DATASET:
▼▼▼

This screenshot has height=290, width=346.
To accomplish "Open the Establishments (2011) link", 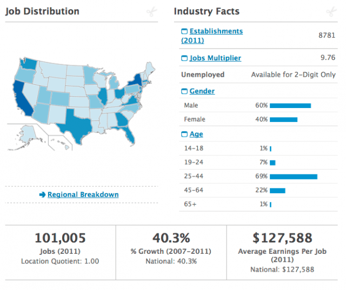I will point(211,36).
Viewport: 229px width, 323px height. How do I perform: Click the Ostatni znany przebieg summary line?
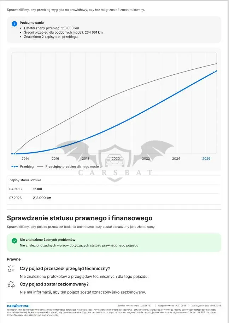coord(51,28)
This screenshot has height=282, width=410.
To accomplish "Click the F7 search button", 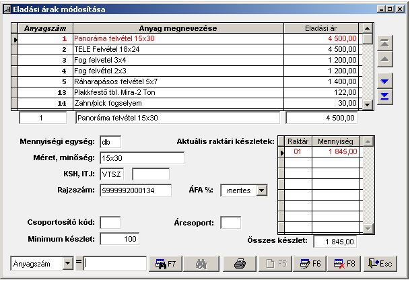I will [166, 264].
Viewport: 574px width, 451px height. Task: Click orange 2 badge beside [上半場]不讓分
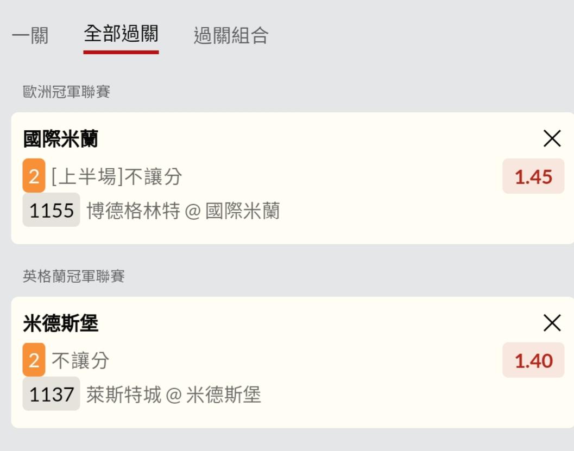pyautogui.click(x=34, y=176)
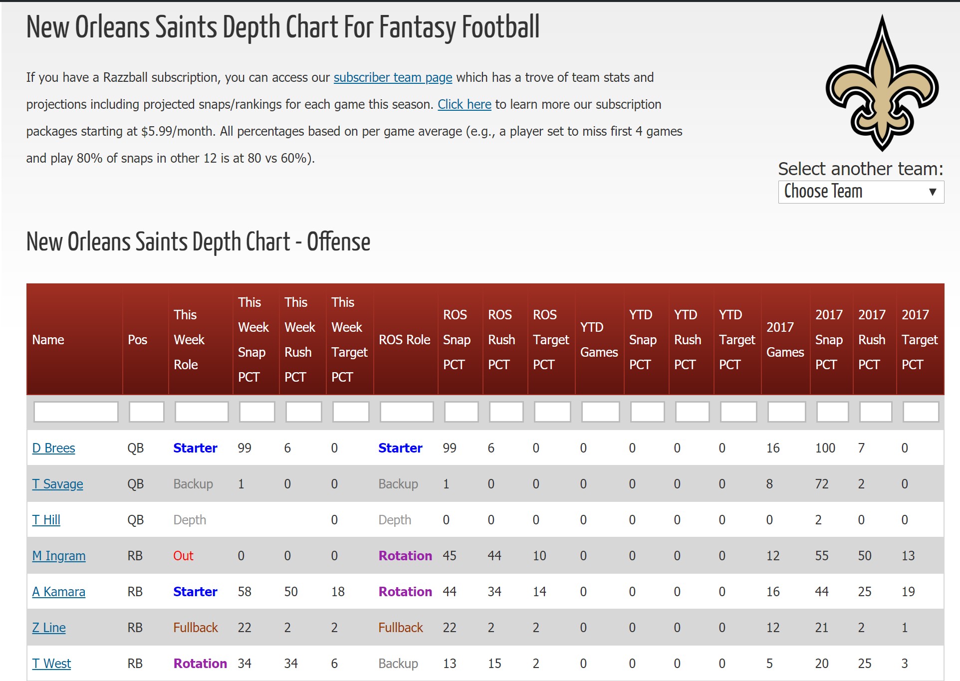Open T Hill player link
This screenshot has height=681, width=960.
[46, 520]
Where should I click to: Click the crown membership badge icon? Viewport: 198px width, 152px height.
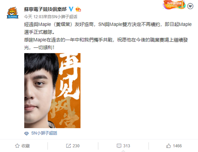(78, 9)
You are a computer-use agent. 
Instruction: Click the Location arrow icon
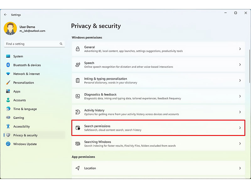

▲▲▲

WHAT YOU WILL DO: Everything from the line containing "Viewport: 574px width, 451px" through the last line of the listing above must be output exactly, except the pictures.

OUTPUT BELOW:
Viewport: 574px width, 451px height. Task: Click orange 2 badge beside [上半場]不讓分
pyautogui.click(x=34, y=176)
Open T Hill player link
This screenshot has height=681, width=960.
[46, 520]
Where should I click to: Click the crown membership badge icon? Viewport: 198px width, 152px height.
(78, 9)
You are a computer-use agent. 
Instruction: Click the Location arrow icon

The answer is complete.